Piłkarze Śląska Wrocław mogą być niemal pewni awansu do III rundy kwalifikacji do Ligi Europejskiej. Brązowi medaliści mistrzostw Polski w pierwszym spotkaniu pewnie pokonali FK Rudar Pljevlja. Zielono-biało-czerwoni już po dziesięciu minutach prowadzili 2:0, a w drugiej połowie dołożyli kolejne dwa gole. Pomimo wysokiego zwycięstwa Stanislav Levy nie do końca jest zadowolony z gry swoich podopiecznych. - Dobrze rozpoczęliśmy ten mecz, graliśmy tak jak sobie ustaliliśmy - na dwa, trzy kontakty. Myślę, że do dwudziestej minuty to był dobry mecz w naszym wykonaniu, a potem nie byłem już zadowolony z tego co prezentowaliśmy. Graliśmy w sposób skomplikowany. W przerwie powiedzieliśmy sobie, że musimy to poprawić i już druga połowa była pod naszą kontrolą. Mogliśmy wygrać wyżej, ale wynik 4:0 daje nam spore szanse przed rewanżem - powiedział szkoleniowiec.
Jednym z takich zawodników, który długo miał piłkę przy nodze, był między innymi Waldemar Sobota. - Inni też kombinowali i tracili piłkę, zwłaszcza w środku boiska. W przerwie powiedzieliśmy sobie, że może być lepiej i potem już było - zaznaczył Levy.
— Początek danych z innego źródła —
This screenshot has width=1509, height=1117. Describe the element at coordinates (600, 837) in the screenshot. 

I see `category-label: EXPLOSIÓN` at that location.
Czarnogórcy zbytnio nie napsuli krwi wrocławianom i przez całe spotkanie praktycznie nie stworzyli zagrożenia pod bramką WKS-u. - Przeciwnik w pierwszej połowie zaprezentował się nieźle, gdy my graliśmy trochę słabiej. Mogli stworzyć zagrożenie po jednej z kontr - mówił trener Śląska.
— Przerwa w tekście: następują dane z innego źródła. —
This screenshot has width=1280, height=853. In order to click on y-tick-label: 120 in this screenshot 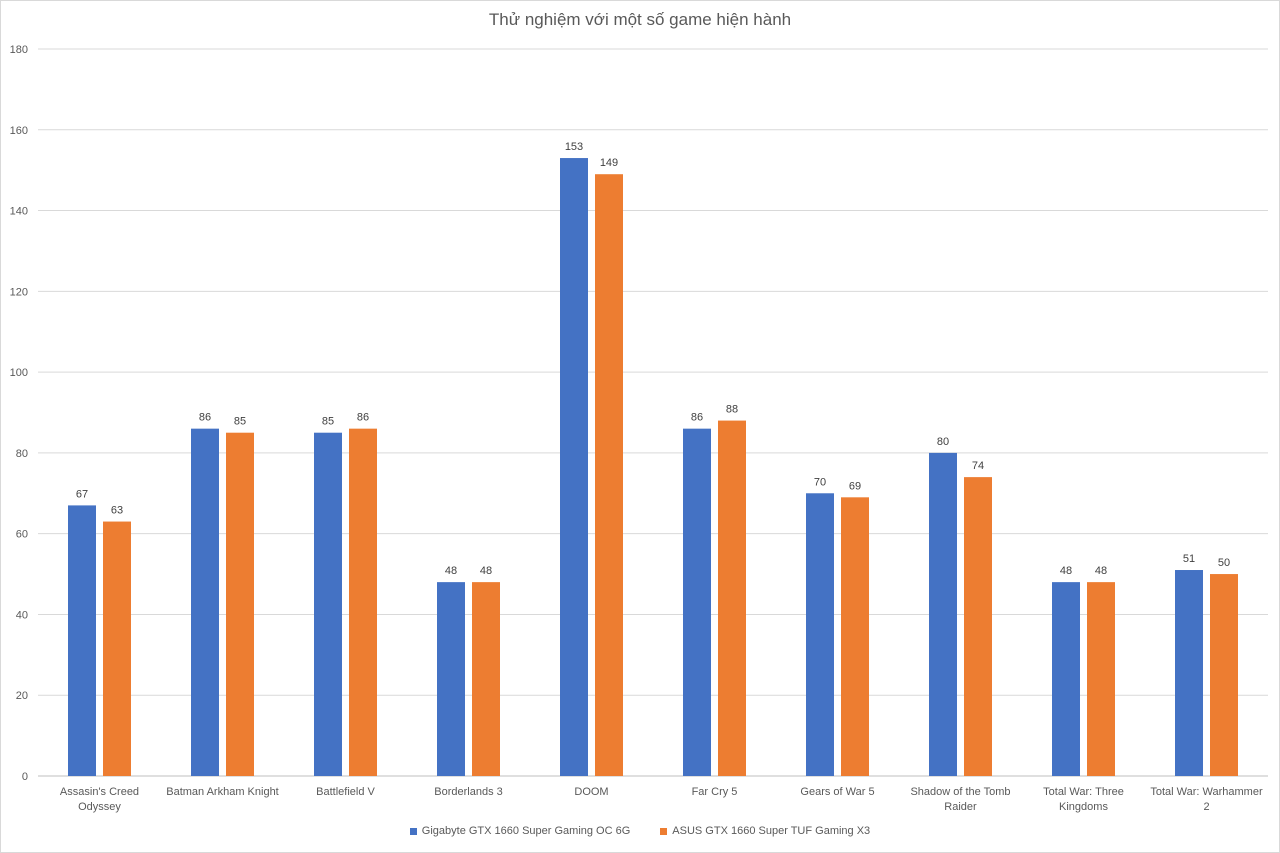, I will do `click(19, 292)`.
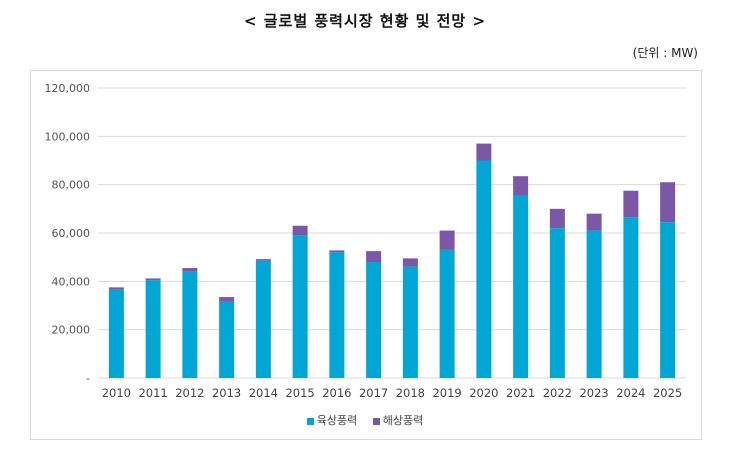 The width and height of the screenshot is (730, 450). Describe the element at coordinates (263, 319) in the screenshot. I see `bar-onshore-2014` at that location.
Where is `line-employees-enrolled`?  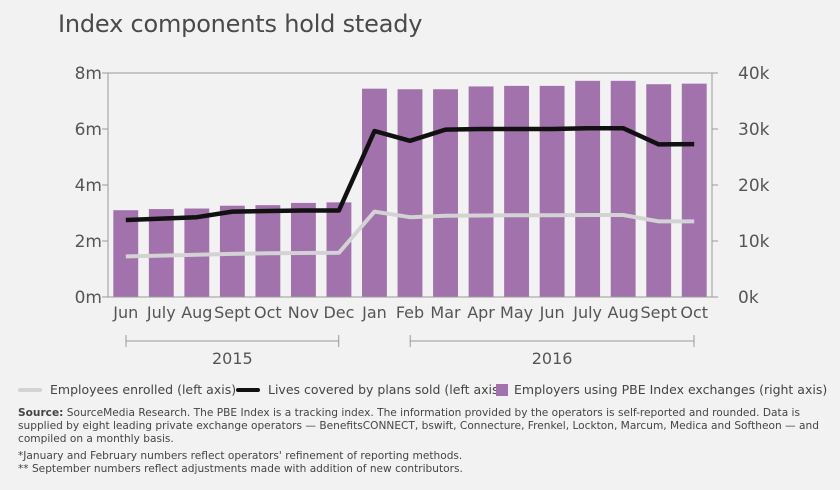 line-employees-enrolled is located at coordinates (410, 234).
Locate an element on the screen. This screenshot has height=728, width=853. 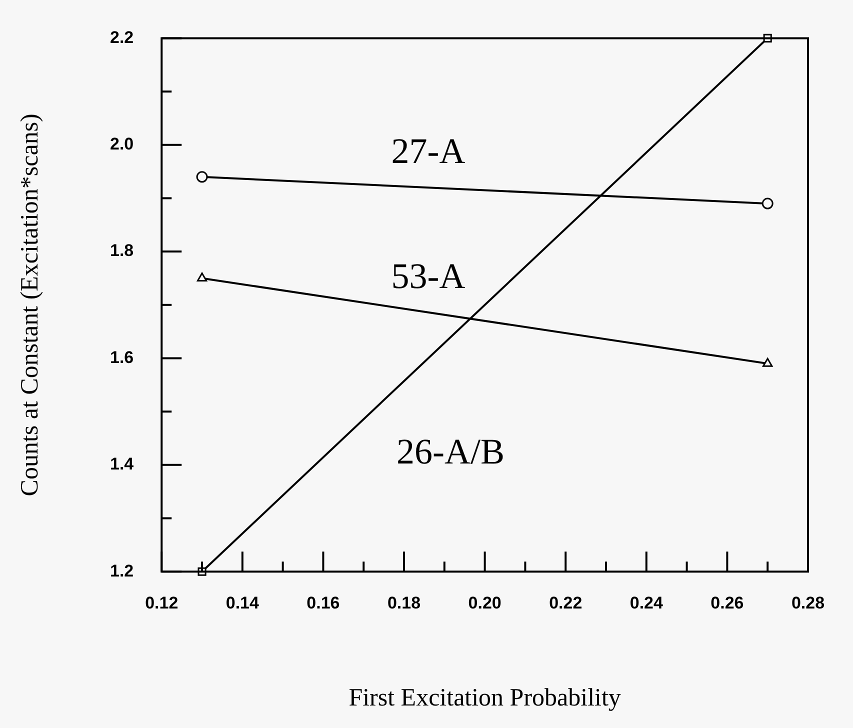
x-tick-label: 0.18 is located at coordinates (404, 602).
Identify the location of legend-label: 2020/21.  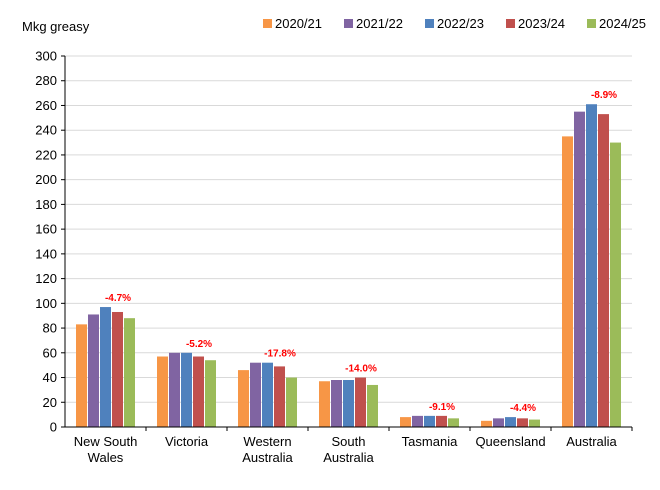
(298, 24).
- Nie jest tak, że tylko narzekam. Jestem realistą. Widzę, jaki jest poziom polskiej ekstraklasy i jak trzeba grać w Pucharze Polski. Chcemy grać o europejskie puchary, mamy wymagania, żeby ta drużyna była mocna i do tego dążymy - podkreślił szkoleniowiec.